→ Assigned task: Go over the records and copy every line with the string "Status".

→ Data under study:
----
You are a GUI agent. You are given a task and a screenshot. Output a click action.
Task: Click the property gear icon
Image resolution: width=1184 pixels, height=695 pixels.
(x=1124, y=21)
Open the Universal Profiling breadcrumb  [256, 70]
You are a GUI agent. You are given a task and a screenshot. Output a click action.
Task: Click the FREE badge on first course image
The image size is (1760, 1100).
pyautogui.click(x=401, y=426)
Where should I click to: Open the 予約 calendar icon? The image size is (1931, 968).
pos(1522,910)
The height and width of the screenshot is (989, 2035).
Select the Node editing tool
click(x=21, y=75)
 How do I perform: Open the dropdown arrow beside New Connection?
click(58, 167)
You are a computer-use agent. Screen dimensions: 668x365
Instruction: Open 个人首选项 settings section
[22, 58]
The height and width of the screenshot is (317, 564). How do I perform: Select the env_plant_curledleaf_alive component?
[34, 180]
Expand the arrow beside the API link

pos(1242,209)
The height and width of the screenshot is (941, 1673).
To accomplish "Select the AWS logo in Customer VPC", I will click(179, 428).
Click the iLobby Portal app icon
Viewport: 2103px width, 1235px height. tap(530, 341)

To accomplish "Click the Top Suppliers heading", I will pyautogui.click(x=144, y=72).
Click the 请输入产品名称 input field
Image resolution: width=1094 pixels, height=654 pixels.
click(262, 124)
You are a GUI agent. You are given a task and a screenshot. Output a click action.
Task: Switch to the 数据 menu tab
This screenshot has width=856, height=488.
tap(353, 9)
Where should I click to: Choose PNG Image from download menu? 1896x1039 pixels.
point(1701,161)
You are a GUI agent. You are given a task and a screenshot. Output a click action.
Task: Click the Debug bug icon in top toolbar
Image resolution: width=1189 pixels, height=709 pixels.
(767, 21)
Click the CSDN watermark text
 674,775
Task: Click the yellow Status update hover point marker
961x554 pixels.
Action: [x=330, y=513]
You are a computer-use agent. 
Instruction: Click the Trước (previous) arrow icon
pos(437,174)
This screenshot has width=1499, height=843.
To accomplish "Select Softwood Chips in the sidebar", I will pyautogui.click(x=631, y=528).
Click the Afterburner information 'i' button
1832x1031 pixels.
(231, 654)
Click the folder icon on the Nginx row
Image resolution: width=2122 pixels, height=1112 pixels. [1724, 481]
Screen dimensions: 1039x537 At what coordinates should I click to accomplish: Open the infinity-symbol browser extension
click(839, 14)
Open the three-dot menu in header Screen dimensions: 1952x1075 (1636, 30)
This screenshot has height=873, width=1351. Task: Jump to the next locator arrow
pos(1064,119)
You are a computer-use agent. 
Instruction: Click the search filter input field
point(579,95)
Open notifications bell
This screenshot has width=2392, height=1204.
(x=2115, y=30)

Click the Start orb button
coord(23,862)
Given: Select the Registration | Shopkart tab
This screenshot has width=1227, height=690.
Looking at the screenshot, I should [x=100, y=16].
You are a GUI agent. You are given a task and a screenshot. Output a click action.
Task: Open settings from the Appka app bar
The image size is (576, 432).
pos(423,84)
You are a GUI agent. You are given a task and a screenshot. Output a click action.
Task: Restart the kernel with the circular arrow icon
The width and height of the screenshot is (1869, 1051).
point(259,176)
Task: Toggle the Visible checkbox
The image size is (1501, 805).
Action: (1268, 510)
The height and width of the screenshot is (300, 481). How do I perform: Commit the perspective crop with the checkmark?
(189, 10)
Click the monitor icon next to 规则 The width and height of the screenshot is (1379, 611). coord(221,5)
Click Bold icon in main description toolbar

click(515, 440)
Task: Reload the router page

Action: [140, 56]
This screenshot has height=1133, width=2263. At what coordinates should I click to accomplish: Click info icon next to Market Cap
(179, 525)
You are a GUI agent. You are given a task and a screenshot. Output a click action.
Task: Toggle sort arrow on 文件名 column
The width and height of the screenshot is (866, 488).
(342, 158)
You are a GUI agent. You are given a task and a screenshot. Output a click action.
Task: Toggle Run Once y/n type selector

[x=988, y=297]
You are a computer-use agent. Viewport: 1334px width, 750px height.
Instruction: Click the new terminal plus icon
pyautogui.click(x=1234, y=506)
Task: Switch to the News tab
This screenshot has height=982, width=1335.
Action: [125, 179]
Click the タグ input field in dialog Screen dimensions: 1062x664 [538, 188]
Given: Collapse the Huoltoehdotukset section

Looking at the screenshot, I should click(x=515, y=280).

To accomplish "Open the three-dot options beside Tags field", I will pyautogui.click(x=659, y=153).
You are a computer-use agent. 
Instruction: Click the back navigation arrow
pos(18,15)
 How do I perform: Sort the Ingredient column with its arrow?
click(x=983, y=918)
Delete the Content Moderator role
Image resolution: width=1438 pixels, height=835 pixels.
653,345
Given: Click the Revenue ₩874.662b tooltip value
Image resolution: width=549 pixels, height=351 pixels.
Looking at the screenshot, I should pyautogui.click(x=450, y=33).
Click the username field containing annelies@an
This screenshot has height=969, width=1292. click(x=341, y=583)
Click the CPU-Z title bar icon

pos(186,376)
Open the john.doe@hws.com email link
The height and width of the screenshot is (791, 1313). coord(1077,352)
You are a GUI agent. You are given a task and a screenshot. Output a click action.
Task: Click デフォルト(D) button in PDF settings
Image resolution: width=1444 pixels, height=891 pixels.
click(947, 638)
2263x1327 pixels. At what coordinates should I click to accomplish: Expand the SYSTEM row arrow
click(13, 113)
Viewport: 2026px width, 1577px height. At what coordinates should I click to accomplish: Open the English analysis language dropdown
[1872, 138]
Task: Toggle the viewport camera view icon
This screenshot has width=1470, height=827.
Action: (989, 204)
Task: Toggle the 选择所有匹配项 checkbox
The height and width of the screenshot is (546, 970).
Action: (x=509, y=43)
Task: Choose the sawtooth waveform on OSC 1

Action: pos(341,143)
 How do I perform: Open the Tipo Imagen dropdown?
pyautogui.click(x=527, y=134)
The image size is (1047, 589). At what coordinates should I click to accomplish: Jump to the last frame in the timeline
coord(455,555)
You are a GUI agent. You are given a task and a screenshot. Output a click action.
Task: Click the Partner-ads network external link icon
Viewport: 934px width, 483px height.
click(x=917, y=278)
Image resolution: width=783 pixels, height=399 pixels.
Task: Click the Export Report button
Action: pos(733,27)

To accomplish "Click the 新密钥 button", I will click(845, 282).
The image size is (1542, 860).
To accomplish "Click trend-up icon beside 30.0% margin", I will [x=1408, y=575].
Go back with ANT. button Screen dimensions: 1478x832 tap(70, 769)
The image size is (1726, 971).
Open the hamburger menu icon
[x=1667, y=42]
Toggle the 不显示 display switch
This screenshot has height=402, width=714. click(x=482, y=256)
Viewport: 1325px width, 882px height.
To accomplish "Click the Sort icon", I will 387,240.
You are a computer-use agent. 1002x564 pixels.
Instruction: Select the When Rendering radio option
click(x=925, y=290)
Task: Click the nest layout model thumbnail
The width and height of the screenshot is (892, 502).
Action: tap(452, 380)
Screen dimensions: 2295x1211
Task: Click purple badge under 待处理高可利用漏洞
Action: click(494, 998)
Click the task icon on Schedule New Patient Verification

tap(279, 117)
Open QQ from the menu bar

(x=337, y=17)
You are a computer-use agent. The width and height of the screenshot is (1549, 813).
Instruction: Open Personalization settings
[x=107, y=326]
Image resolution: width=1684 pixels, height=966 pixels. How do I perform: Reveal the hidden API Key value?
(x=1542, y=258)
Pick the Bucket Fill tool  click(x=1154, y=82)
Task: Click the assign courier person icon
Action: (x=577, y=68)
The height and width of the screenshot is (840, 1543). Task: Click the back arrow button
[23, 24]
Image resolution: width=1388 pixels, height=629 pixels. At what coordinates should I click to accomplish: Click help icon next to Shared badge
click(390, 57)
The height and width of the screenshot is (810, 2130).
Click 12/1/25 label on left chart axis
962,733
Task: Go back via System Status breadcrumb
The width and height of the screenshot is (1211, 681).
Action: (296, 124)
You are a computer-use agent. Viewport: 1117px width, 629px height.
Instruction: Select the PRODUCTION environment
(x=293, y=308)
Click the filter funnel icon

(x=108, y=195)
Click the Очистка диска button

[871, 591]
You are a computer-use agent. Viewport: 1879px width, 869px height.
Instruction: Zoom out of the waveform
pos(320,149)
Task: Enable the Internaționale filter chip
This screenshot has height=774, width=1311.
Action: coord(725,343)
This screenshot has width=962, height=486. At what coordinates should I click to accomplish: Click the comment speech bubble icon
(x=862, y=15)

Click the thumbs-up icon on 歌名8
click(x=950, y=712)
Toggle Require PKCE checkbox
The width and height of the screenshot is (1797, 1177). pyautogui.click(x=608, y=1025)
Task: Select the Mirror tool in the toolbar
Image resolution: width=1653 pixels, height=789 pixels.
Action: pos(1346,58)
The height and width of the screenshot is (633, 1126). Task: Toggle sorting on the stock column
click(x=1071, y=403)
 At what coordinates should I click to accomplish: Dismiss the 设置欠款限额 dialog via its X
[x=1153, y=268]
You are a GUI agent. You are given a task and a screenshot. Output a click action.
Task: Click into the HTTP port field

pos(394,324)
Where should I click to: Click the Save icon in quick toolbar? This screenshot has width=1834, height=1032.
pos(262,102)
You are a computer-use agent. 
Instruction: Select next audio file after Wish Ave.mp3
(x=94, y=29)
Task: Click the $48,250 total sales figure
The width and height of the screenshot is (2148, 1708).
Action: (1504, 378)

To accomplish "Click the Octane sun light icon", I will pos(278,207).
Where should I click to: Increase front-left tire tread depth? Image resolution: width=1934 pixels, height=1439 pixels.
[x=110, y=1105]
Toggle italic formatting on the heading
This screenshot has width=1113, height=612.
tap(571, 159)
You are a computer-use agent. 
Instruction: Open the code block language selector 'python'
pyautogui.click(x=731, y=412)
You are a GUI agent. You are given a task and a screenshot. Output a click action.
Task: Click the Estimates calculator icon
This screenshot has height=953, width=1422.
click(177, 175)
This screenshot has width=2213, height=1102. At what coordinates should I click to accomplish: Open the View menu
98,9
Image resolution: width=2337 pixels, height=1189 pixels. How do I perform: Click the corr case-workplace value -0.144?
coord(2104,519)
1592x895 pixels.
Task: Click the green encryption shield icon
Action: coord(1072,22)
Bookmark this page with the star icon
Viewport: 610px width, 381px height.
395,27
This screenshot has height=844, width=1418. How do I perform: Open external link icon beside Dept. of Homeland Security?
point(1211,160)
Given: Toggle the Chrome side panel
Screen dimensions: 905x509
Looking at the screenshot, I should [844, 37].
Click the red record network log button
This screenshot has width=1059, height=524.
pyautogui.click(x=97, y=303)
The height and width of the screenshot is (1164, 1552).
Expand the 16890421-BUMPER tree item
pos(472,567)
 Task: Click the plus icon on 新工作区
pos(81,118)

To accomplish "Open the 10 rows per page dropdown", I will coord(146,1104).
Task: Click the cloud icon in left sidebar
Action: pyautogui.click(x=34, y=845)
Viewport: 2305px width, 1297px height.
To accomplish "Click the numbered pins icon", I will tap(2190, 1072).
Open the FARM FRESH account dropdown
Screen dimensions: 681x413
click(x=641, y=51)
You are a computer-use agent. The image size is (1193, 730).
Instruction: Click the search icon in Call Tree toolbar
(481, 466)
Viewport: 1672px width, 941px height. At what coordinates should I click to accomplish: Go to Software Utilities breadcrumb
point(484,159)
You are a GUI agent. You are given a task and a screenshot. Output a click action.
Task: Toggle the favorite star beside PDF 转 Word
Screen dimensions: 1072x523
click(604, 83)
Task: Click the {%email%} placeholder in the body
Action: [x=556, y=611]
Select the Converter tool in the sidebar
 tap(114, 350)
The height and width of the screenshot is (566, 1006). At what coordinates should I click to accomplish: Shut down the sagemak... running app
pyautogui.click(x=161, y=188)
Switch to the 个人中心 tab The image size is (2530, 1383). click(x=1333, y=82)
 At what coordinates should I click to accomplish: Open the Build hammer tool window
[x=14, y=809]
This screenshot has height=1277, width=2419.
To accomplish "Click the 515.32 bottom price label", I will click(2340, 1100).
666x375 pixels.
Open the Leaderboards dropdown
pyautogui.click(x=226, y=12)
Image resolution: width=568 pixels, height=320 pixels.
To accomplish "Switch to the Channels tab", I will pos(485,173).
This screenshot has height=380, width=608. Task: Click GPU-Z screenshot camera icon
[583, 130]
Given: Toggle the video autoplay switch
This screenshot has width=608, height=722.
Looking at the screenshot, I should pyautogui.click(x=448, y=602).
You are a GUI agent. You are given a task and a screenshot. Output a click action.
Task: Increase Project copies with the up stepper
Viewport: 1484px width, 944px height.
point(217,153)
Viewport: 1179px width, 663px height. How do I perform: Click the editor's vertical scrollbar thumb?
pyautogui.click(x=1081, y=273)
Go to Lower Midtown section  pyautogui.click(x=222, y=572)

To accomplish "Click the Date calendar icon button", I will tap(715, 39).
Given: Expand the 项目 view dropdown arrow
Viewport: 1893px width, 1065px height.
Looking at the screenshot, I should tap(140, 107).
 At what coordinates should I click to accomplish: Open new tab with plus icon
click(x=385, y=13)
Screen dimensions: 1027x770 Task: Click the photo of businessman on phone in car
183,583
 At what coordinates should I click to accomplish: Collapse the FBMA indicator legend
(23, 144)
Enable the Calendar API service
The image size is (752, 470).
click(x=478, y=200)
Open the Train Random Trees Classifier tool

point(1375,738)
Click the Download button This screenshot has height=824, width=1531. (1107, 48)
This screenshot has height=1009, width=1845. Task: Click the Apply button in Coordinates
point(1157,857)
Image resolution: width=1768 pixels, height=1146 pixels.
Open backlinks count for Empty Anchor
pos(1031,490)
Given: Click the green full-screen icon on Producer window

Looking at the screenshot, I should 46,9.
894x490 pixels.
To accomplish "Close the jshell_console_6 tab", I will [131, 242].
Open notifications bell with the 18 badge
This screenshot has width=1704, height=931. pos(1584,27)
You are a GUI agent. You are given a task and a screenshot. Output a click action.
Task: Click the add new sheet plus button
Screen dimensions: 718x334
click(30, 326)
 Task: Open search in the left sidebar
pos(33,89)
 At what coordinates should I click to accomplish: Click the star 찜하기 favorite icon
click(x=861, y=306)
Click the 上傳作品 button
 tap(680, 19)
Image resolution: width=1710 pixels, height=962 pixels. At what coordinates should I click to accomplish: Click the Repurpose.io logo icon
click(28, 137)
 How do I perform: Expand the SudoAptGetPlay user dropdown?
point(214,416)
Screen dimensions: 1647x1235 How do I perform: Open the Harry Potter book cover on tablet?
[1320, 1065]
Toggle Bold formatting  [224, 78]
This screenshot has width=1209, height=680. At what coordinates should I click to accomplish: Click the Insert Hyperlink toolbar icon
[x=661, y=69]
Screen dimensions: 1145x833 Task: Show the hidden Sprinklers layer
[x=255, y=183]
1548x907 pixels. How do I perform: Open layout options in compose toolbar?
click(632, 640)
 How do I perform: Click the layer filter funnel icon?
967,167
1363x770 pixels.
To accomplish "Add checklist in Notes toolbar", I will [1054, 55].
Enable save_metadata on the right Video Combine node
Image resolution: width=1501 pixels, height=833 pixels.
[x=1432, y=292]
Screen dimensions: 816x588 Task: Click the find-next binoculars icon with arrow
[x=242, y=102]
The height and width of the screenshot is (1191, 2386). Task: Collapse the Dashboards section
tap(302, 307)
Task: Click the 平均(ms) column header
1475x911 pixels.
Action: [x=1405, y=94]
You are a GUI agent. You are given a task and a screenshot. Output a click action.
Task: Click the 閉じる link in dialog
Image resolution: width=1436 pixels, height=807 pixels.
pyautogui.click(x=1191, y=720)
----
→ Exercise output:
Task: Click the yellow Status update hover point marker
Task: Go back via System Status breadcrumb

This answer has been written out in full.